Stage 1: Conversations that plant the seed

There is a scene somewhere close to the interval, where Yashodha asks her mother-in-law, “Kya aap aur main saheli ho sakte hain?”. She is prompted to think about this for the first time after seeing the interaction between Jaya and Poonam, giggling away like friends – a relationship that she has not seen women in the family share.

This is a new perspective for Yashodha, who’s only ever seen women be mothers, daughters, sisters-in-law, mothers-in-law. Never friends.

At the start, feminism is nothing but a conversation of possibility, one that even we women tend to dismiss, under the garb of “But some things don’t change.”

So Yashoda laughs this comment away.

Stage 2: Resolving to act

Real change begins when we choose to act, and it takes repeated conversations to lead to a resolution to act, as it happens with Phool.

The more time she spends with Manju Maai, the more she sees the difference between not having an agency and having it, the more she finds value in being able to stand on her own two feet.

In the end, as she is on her way back to her old life, she proclaims that she would not stay at home as her mother and mother’s mother did. She would try and make a living for herself.

Stage 3: Fighting the fight

Women don’t have it easy though, do they? The intent to reclaim your life is one thing, to gather the support of family, friends, and society is entirely something else.

Jaya’s journey is symbolic of that third stage – the fight for your rights, and how literally, a village must come together to help you achieve your dreams.

At her own home, Jaya’s dreams of studying organic farming have been quashed, and she has been married off.
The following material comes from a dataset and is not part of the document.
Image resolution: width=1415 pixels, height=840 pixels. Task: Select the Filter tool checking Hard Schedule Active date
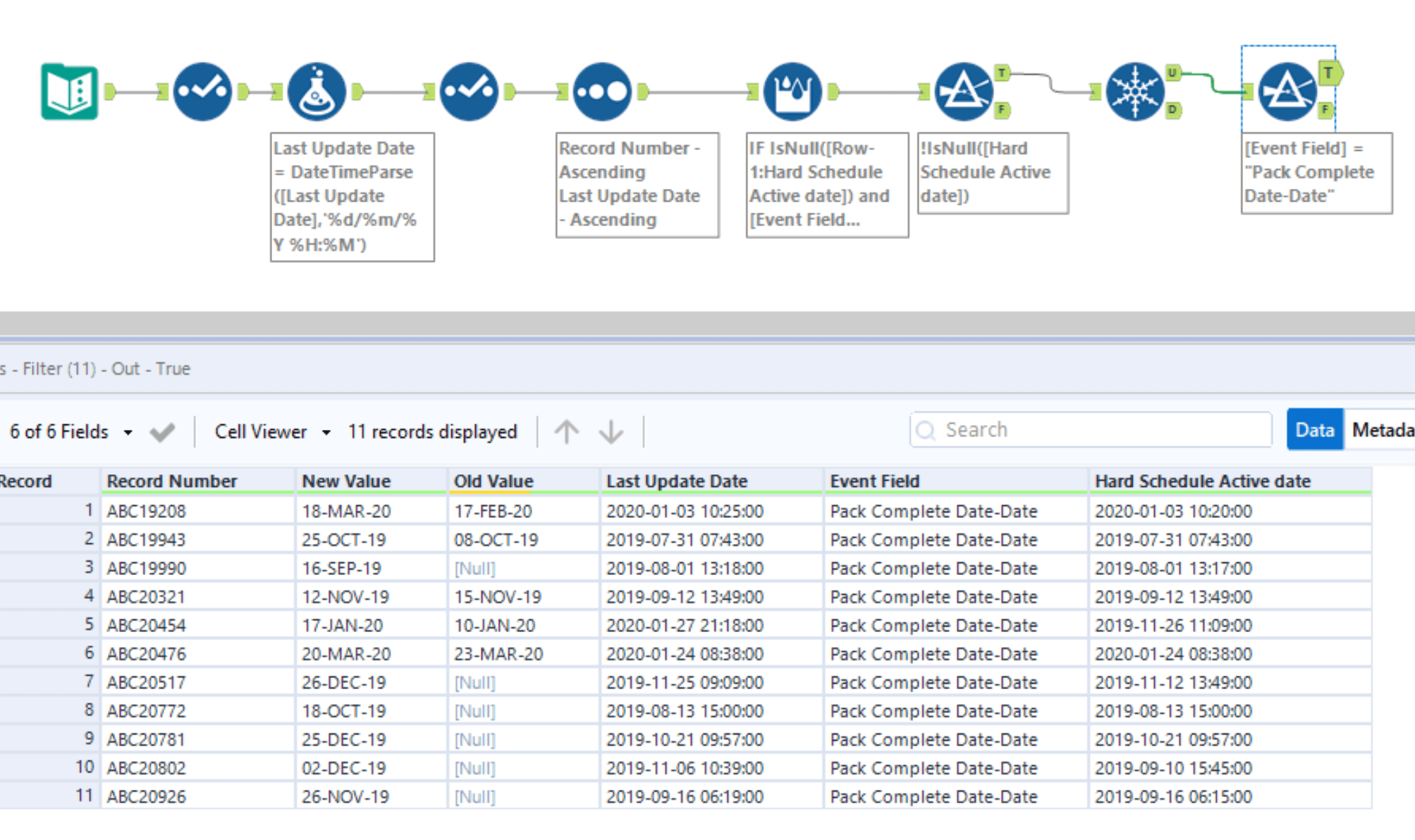tap(964, 90)
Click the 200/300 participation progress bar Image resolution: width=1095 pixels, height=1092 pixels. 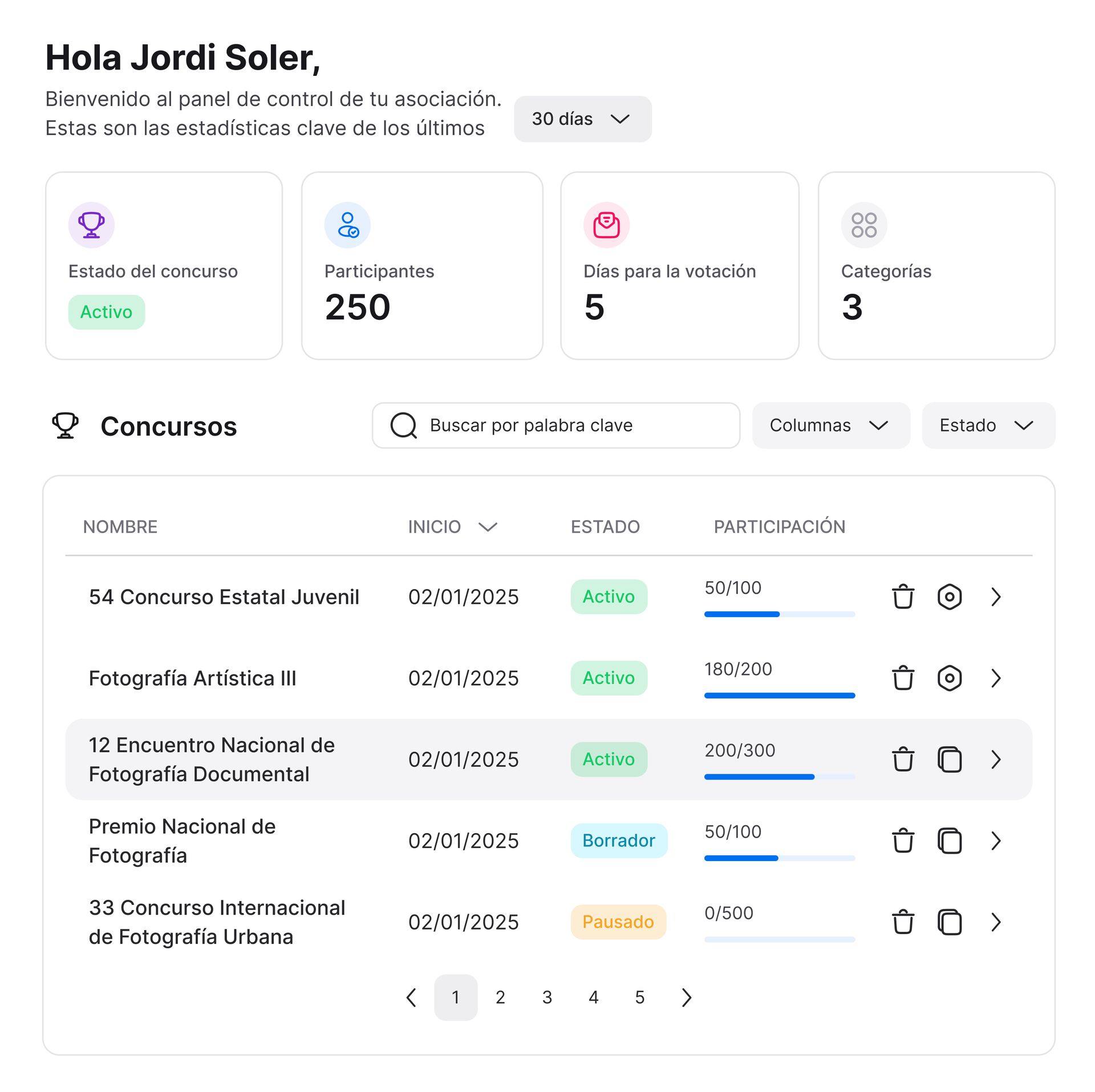point(778,776)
But chance sends her to Surajmukhi instead of her to-be-abusive husband, from where she finds the help and the opportunity to revisit and live her dream again.

Stage 4: World Weariness

Fighting for our rights is. hard. work.

From the day you choose to follow your own path as a woman, you have to explain yourself, justify your actions to everyone in your life, ask repeatedly for basic rights, work twice, thrice, four times harder, and fight a lifelong fight to be seen and respected, which can take a tremendous toll on you.

That world weariness is sadly, often the last stage of feminism. And Manju Maai’s character embodies that tiredness beautifully, though I do not want to glorify her struggle and eventual cynicism.

Laapataa Ladies was a good reminder that agency and empowerment are not reserved for urban women alone. And it broke that journey down, step by step, to really speak to a much larger number of women. And men.

For that, thank you Kiran Rao, Biplab Goswami, Sneha Desai, and Divyanidhi Sharma. You rock.